* TASK STATEMENT *
Look in the material below for the line with "Where should I" and the line with "You are a computer-use", then set down exactly those two lines and all lines between, nothing more.

* GIVEN RECORDS *
== Segment start ==

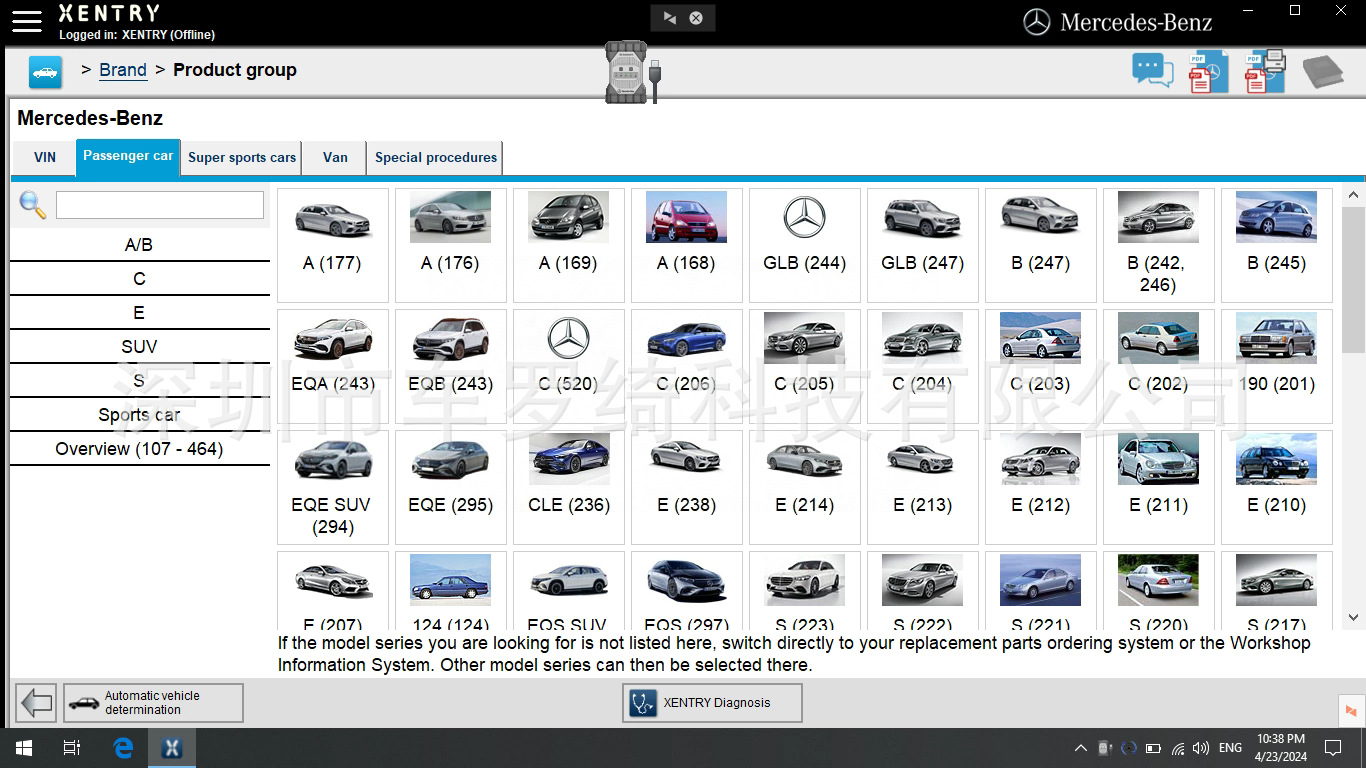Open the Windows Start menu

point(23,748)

== Segment end ==
== Segment start ==

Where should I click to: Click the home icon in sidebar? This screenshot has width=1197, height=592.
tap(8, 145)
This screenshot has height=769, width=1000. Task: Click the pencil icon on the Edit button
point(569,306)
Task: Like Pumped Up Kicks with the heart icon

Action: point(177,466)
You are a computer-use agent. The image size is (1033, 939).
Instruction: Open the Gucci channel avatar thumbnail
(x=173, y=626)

== Segment end ==

* OUTPUT BELOW *
Where should I click to: Click the home icon in sidebar? This screenshot has width=1197, height=592.
tap(8, 145)
This screenshot has height=769, width=1000. Task: Click the pencil icon on the Edit button
point(569,306)
Task: Like Pumped Up Kicks with the heart icon

Action: point(177,466)
You are a computer-use agent. The image size is (1033, 939).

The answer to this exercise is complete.